Ranibizumab 0.5 mg is safe and effective for patients with macular edema (ME) that is not due to diabetes, retinal vein occlusion (RVO) or neovascular age-related macular degeneration (nAMD), according to findings from the PROMETHEUS randomized trial.

“Although patients with ME resulting from inflammatory conditions or post-uveitis and patients with ME occurring after cataract surgery seem to benefit from ranibizumab treatment, ranibizumab treatment seems to have no benefit in ME resulting from CSC (central serious chorioretinopathy),” the author report. “For idiopathic ME, a more exploratory approach needs to be followed.”

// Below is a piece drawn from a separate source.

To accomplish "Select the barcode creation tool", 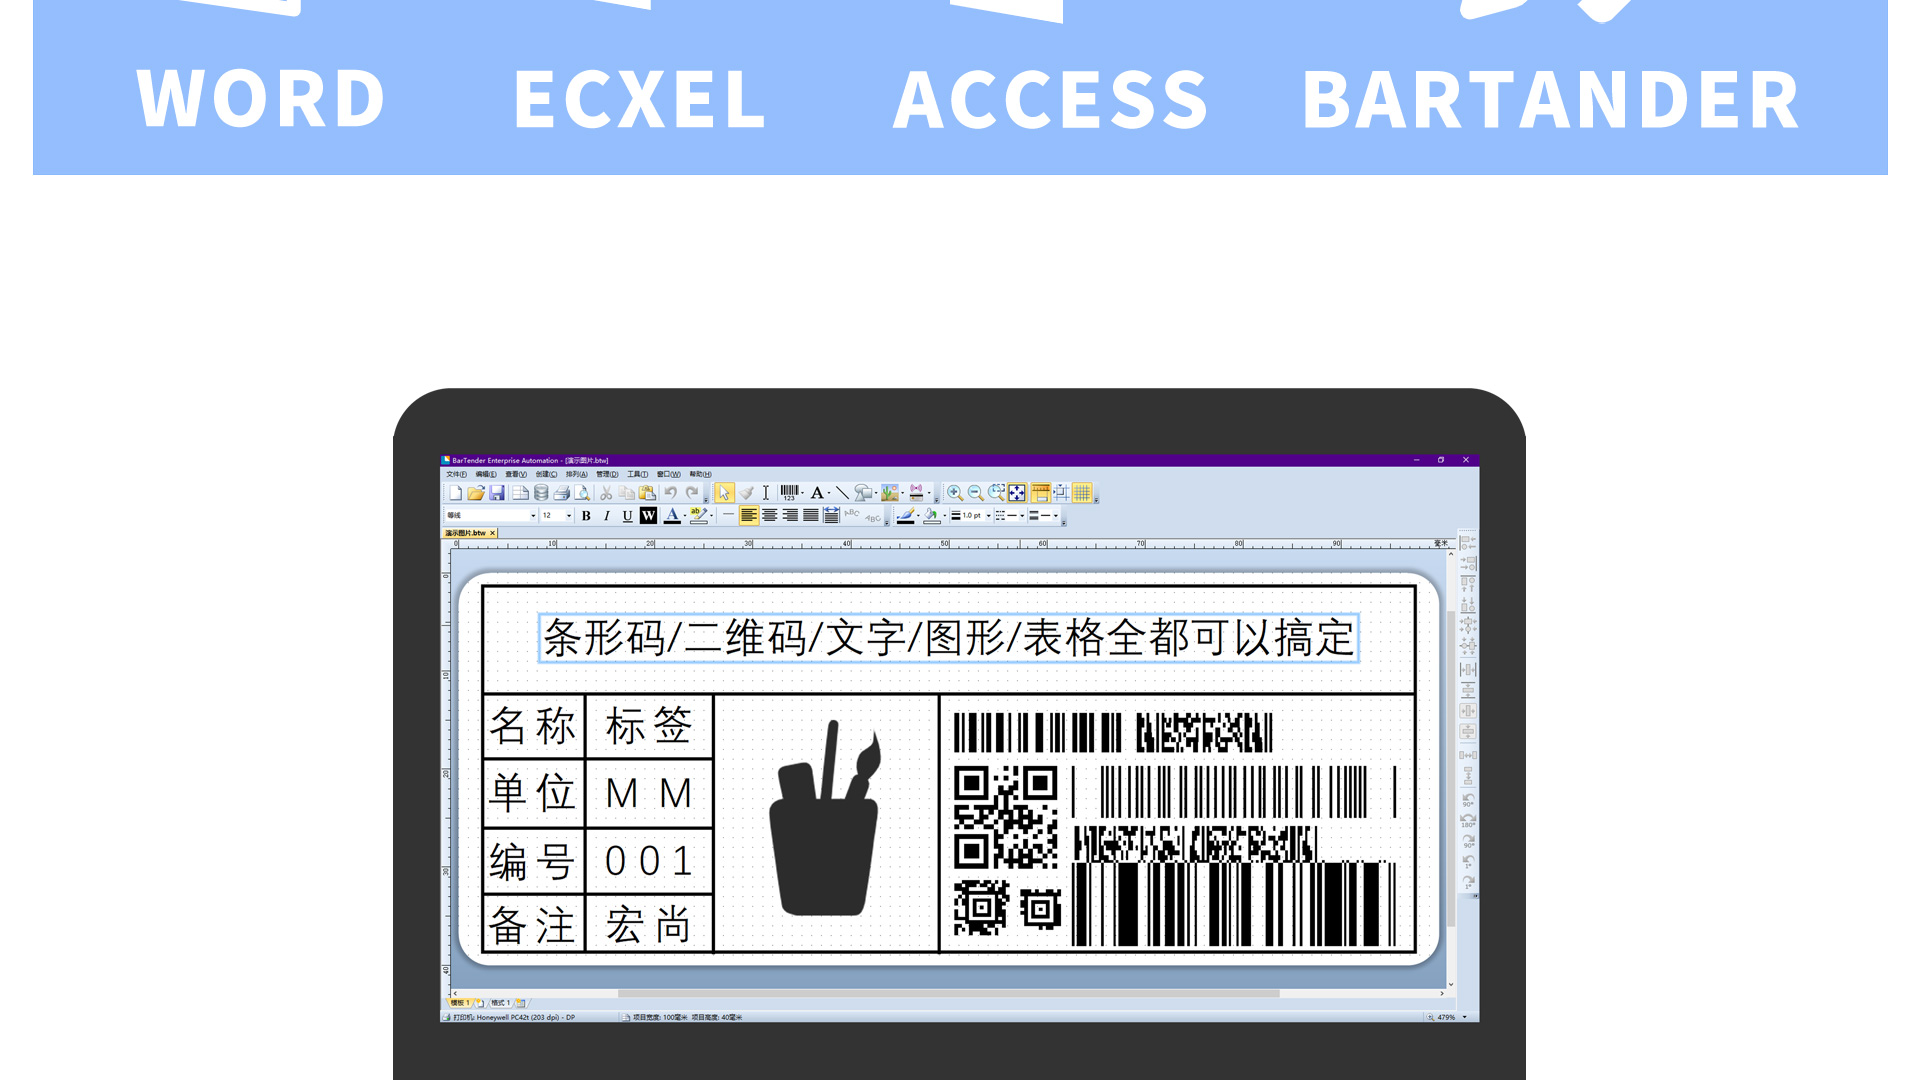I will tap(789, 493).
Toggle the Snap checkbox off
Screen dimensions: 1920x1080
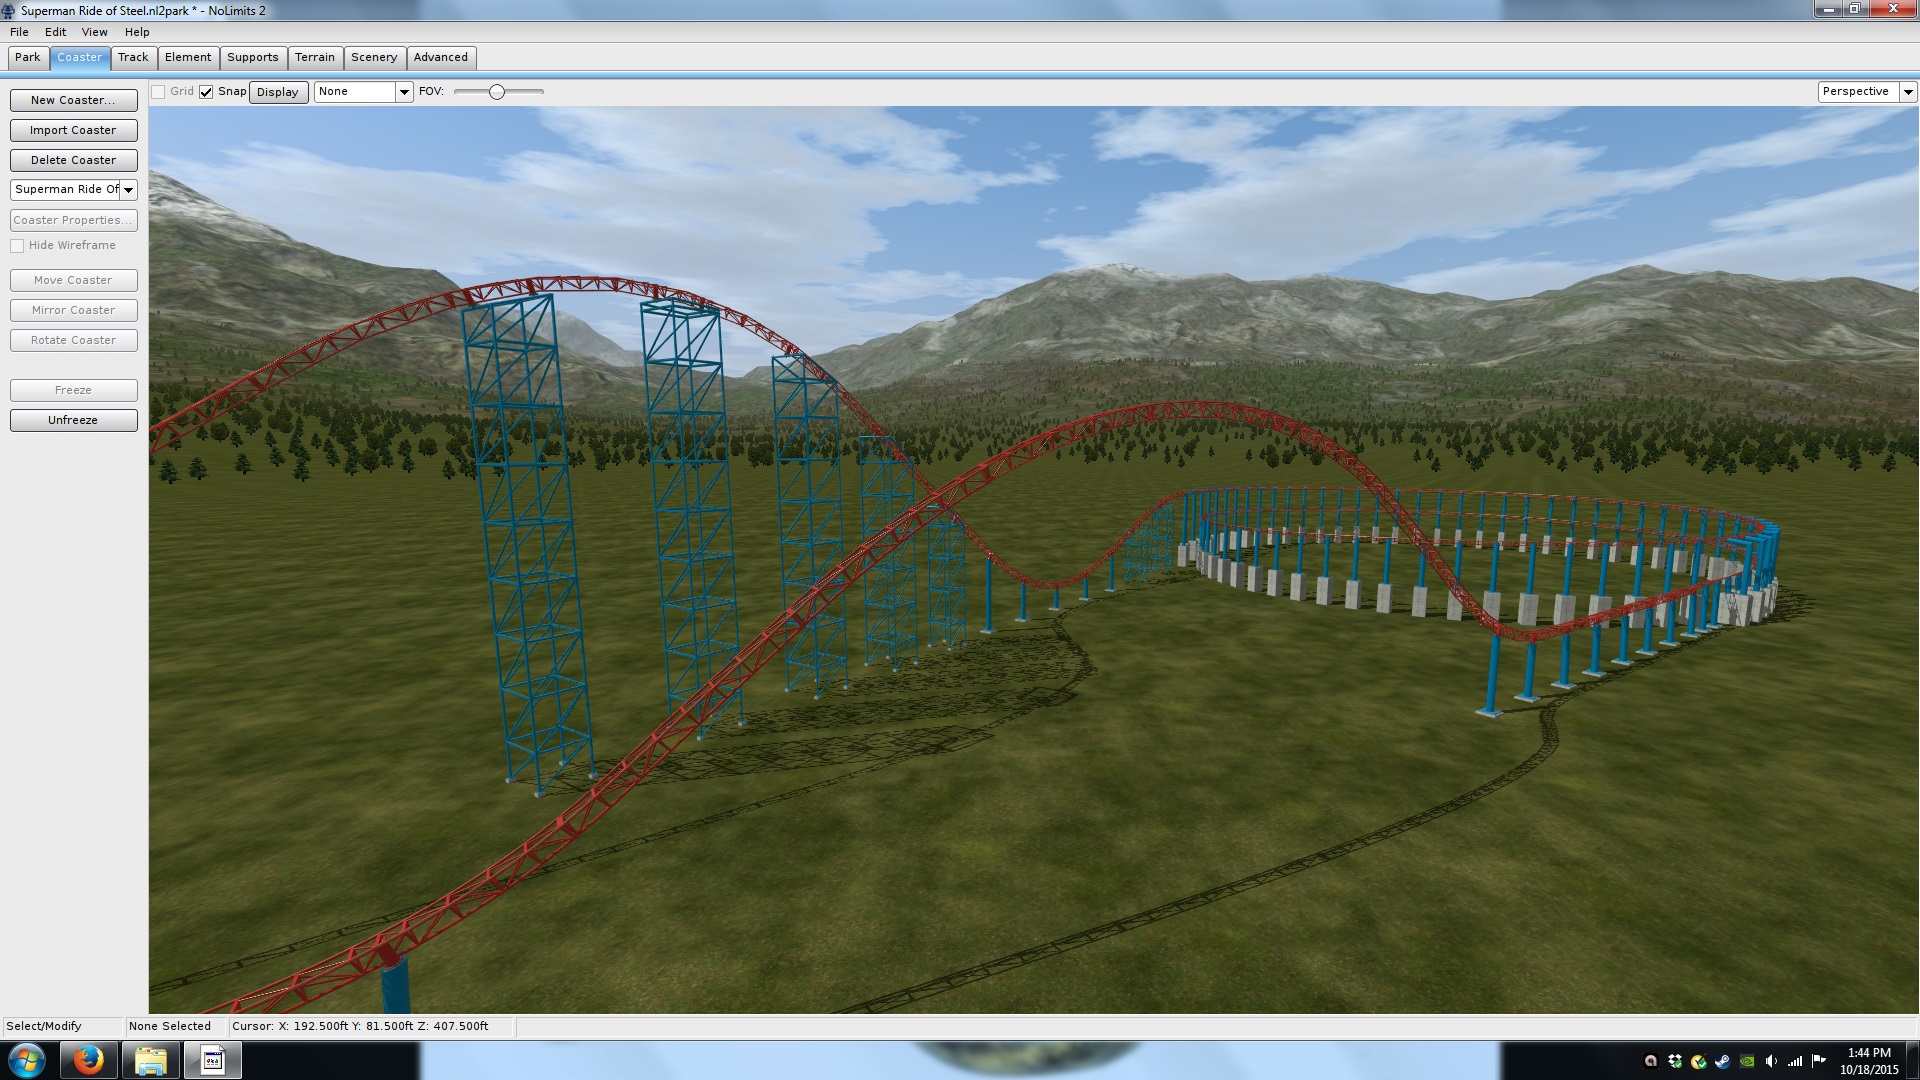coord(206,92)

Ranibizumab is clearly safe and effective for patients with ME due to diabetes or RVO, Dr. Staurenghi and his team write. In the 19-country PROMETHEUS study, 178 patients were randomly assigned 2:1 to ranibizumab or sham treatment for two months. Therapy was switched to open-label for 10 additional months, and 156 patients completed the study.

From baseline to month two, best corrected visual acuity (BCVA) improved by 5.7 letters in the intervention group versus 2.9 letters in the control group. At one year, the mean increase in BCVA was 9.6 letters in patients randomized to ranibizumab and 8.7 letters in those originally randomized to the sham treatment.

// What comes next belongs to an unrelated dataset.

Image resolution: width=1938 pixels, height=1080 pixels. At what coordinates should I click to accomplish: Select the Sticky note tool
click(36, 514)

Treatment effects varied widely among patients with different ME etiologies, from a decrease of 2.0 letters for patients with Coats’ disease to an increase of 25 letters in patients with pattern dystrophies of the retinal pigment epithelium at two months. At 12 months, effects ranged from 5 fewer letters for radiation retinopathy to 28 more letters for pattern dystrophies of the retinal pigment epithelium.

“The higher potential of self-resolution in these ME conditions and the higher potential to gain more with lower baseline BCVA may have contributed to a smaller treatment effect,” Dr. Staurenghi and colleagues write.

“Similarly to the observations in this study, variable treatment effects of anti-VEGF agents in patients with ME resulting from different uncommon causes have been described from previous smaller trials and case reports.”